(Work to be completed):
Nothing is needed except the lines below that run from the one with "You are a computer-use agent. The width" through the one with "Screen dimensions: 464x335", repeated exactly.

#### Provided data

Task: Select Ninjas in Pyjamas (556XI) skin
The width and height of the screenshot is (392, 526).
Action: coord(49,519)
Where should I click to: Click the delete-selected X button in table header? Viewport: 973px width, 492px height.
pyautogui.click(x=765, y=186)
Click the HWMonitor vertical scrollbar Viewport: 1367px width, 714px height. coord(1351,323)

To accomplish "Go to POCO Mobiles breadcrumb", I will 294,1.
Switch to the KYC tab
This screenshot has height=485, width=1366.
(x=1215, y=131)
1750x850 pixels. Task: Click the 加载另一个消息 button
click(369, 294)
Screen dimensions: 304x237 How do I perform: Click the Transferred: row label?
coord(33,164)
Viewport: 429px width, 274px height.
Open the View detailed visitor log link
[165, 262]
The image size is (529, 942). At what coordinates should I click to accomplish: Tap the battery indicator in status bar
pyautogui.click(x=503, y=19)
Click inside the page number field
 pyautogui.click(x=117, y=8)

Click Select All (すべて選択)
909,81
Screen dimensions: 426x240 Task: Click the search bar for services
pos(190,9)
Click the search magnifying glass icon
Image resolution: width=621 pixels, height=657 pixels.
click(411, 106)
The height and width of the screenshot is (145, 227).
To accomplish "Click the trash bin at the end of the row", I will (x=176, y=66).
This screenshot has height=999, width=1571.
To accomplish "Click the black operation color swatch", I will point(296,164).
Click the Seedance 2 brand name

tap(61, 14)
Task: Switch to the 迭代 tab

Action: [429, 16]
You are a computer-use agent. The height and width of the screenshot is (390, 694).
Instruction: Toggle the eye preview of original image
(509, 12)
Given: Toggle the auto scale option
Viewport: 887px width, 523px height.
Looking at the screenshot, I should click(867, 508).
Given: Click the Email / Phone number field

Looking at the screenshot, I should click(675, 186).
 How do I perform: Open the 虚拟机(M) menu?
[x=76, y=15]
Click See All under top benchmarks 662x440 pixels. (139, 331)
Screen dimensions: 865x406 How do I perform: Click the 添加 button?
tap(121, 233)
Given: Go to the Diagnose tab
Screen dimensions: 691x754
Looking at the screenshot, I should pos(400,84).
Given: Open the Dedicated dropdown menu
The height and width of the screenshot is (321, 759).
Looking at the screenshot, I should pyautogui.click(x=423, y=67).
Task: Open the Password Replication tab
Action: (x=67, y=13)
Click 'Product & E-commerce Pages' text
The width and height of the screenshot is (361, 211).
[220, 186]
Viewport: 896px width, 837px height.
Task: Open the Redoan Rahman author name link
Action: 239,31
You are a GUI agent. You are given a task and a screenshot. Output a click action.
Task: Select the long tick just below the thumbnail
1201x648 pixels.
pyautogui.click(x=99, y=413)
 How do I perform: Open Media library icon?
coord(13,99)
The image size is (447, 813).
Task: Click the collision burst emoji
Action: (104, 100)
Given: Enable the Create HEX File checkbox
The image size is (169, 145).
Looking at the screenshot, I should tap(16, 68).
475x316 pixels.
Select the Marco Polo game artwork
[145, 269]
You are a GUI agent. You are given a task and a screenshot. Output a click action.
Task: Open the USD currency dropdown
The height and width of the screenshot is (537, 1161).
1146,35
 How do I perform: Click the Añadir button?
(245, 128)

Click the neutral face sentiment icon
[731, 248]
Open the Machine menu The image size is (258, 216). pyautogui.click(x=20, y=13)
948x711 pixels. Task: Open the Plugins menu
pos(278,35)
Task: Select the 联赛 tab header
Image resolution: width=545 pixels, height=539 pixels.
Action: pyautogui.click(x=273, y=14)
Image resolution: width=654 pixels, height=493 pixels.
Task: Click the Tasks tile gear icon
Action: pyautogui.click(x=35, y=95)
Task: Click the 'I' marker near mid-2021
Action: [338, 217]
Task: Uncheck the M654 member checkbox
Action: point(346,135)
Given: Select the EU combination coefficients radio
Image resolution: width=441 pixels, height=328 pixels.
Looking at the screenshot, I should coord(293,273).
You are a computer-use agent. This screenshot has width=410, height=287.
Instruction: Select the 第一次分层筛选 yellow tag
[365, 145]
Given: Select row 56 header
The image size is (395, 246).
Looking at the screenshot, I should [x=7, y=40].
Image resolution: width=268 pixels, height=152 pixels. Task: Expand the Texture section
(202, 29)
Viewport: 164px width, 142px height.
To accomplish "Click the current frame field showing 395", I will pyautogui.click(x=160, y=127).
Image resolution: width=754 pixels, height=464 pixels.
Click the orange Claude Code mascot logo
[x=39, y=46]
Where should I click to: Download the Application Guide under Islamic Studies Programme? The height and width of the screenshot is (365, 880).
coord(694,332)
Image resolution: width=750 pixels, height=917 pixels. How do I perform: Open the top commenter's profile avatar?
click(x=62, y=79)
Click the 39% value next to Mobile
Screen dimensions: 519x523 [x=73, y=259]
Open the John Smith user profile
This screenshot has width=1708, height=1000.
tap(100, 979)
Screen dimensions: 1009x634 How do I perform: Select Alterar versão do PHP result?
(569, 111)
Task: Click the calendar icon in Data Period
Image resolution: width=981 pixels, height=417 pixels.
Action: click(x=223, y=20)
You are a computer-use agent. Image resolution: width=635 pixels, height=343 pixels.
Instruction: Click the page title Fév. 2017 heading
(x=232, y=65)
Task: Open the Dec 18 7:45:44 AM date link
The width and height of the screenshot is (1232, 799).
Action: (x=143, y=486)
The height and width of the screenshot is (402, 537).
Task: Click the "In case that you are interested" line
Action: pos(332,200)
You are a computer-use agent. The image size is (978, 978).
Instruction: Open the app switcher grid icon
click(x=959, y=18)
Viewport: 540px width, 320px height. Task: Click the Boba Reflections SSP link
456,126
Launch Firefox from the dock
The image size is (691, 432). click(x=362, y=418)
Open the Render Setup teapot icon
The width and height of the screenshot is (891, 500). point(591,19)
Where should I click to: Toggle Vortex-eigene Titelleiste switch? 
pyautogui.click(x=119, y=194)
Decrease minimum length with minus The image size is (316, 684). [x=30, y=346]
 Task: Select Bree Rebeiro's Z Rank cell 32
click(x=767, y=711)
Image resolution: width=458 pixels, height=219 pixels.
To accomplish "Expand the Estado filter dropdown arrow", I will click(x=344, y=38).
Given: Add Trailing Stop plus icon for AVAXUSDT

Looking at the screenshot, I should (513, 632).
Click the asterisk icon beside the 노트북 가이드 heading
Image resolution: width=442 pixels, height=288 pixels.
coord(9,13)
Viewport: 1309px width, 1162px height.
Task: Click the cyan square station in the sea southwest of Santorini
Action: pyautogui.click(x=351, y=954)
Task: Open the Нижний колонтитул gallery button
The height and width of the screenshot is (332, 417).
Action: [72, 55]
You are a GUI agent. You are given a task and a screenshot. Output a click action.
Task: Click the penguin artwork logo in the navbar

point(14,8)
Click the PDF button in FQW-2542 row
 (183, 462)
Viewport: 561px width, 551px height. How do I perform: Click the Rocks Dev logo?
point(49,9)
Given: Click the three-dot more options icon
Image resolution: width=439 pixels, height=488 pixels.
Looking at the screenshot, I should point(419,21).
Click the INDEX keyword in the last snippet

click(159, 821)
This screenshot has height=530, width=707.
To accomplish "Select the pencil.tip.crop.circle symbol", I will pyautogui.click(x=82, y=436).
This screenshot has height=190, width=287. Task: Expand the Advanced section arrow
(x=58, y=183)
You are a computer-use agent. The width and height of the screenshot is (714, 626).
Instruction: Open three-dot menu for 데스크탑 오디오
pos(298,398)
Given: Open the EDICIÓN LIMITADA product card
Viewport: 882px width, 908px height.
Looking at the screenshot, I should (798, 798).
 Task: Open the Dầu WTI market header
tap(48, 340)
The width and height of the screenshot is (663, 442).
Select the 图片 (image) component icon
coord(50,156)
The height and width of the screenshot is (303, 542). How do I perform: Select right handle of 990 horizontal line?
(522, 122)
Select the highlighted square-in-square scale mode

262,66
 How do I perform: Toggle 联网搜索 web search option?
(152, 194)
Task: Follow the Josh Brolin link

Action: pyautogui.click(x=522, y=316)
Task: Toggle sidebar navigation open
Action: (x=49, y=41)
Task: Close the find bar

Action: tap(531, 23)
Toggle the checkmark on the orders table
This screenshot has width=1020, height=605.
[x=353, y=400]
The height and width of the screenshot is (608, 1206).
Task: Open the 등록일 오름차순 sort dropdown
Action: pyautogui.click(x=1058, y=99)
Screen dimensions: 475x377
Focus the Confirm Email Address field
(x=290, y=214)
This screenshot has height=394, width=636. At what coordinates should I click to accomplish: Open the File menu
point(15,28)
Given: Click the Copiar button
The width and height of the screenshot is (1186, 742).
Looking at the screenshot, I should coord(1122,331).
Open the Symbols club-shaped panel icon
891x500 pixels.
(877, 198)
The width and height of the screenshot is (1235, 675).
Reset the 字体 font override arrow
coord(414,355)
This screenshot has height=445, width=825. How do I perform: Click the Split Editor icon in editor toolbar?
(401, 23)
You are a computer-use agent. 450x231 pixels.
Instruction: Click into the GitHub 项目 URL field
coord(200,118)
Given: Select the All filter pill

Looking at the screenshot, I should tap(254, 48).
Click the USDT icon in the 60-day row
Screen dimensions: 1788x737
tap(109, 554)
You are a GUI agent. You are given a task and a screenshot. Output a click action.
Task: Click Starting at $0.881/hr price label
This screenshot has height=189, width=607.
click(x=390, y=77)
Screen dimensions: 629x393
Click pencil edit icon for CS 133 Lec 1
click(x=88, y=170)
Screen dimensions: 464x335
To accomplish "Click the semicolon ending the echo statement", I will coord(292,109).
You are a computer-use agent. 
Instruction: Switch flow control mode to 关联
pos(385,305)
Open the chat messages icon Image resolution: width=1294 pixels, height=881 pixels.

########

(Answer to the problem):
You are a computer-use agent. The width and height of the screenshot is (714, 626).
Instruction: Open three-dot menu for 데스크탑 오디오
pos(298,398)
Given: Open the EDICIÓN LIMITADA product card
Viewport: 882px width, 908px height.
Looking at the screenshot, I should (798, 798).
 Task: Open the Dầu WTI market header
tap(48, 340)
The width and height of the screenshot is (663, 442).
Select the 图片 (image) component icon
coord(50,156)
The height and width of the screenshot is (303, 542). How do I perform: Select right handle of 990 horizontal line?
(522, 122)
Select the highlighted square-in-square scale mode

262,66
 How do I perform: Toggle 联网搜索 web search option?
(152, 194)
Task: Follow the Josh Brolin link

Action: pyautogui.click(x=522, y=316)
Task: Toggle sidebar navigation open
Action: (x=49, y=41)
Task: Close the find bar

Action: tap(531, 23)
Toggle the checkmark on the orders table
This screenshot has width=1020, height=605.
[x=353, y=400]
The height and width of the screenshot is (608, 1206).
Task: Open the 등록일 오름차순 sort dropdown
Action: pyautogui.click(x=1058, y=99)
Screen dimensions: 475x377
Focus the Confirm Email Address field
(x=290, y=214)
This screenshot has height=394, width=636. At what coordinates should I click to accomplish: Open the File menu
point(15,28)
Given: Click the Copiar button
The width and height of the screenshot is (1186, 742).
Looking at the screenshot, I should coord(1122,331).
Open the Symbols club-shaped panel icon
891x500 pixels.
(877, 198)
The width and height of the screenshot is (1235, 675).
Reset the 字体 font override arrow
coord(414,355)
This screenshot has height=445, width=825. How do I perform: Click the Split Editor icon in editor toolbar?
(401, 23)
You are a computer-use agent. 450x231 pixels.
Instruction: Click into the GitHub 项目 URL field
coord(200,118)
Given: Select the All filter pill

Looking at the screenshot, I should tap(254, 48).
Click the USDT icon in the 60-day row
Screen dimensions: 1788x737
tap(109, 554)
You are a GUI agent. You are given a task and a screenshot. Output a click action.
Task: Click Starting at $0.881/hr price label
This screenshot has height=189, width=607.
click(x=390, y=77)
Screen dimensions: 629x393
Click pencil edit icon for CS 133 Lec 1
click(x=88, y=170)
Screen dimensions: 464x335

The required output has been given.